## Aim of the exercise
The expected output is the set of lines below beginning at the one that contains "The height and width of the screenshot is (458, 868)." and ending at the final line, reproduced exactly.

## Stored data
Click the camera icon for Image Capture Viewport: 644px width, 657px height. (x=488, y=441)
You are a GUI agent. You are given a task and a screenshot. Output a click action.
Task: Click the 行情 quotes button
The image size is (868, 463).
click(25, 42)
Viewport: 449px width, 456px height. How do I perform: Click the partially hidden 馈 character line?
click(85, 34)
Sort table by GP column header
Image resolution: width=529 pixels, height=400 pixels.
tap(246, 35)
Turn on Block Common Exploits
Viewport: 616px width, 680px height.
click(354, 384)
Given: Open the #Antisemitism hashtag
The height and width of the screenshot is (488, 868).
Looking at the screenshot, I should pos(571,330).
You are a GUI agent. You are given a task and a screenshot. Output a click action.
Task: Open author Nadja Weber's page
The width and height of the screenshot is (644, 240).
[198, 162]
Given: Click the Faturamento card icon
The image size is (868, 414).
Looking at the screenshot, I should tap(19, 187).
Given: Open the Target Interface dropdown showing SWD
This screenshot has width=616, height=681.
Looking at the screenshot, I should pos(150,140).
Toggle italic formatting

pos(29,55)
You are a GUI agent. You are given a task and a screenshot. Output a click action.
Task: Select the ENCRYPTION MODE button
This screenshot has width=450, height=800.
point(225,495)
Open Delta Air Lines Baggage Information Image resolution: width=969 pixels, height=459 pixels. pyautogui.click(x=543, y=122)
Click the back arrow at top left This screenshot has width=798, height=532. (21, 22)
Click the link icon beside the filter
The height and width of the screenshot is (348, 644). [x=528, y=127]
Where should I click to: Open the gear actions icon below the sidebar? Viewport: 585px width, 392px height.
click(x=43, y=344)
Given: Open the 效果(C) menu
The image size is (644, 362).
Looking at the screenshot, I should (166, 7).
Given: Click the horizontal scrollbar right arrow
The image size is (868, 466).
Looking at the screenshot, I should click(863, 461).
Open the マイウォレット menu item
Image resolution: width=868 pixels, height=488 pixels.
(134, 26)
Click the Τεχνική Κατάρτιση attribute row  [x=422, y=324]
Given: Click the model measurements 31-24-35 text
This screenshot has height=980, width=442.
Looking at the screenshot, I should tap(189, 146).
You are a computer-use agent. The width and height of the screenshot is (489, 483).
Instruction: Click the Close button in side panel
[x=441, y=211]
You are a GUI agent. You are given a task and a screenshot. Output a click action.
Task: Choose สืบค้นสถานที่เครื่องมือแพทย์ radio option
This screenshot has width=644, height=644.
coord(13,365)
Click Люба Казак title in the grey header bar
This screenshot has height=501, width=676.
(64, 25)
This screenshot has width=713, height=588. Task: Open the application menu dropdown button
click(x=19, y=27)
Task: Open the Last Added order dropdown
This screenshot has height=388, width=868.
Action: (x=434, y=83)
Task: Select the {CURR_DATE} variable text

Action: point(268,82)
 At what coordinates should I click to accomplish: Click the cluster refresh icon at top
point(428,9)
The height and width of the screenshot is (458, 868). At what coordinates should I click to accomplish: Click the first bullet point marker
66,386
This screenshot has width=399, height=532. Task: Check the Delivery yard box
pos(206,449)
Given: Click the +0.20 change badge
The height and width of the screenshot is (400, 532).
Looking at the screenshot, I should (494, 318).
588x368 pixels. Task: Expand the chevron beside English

## Exercise answer
The height and width of the screenshot is (458, 868). At what coordinates should I click to accomplish: Click the first bullet point marker
66,386
This screenshot has width=399, height=532. Task: Check the Delivery yard box
pos(206,449)
Given: Click the +0.20 change badge
The height and width of the screenshot is (400, 532).
Looking at the screenshot, I should (494, 318).
588x368 pixels. Task: Expand the chevron beside English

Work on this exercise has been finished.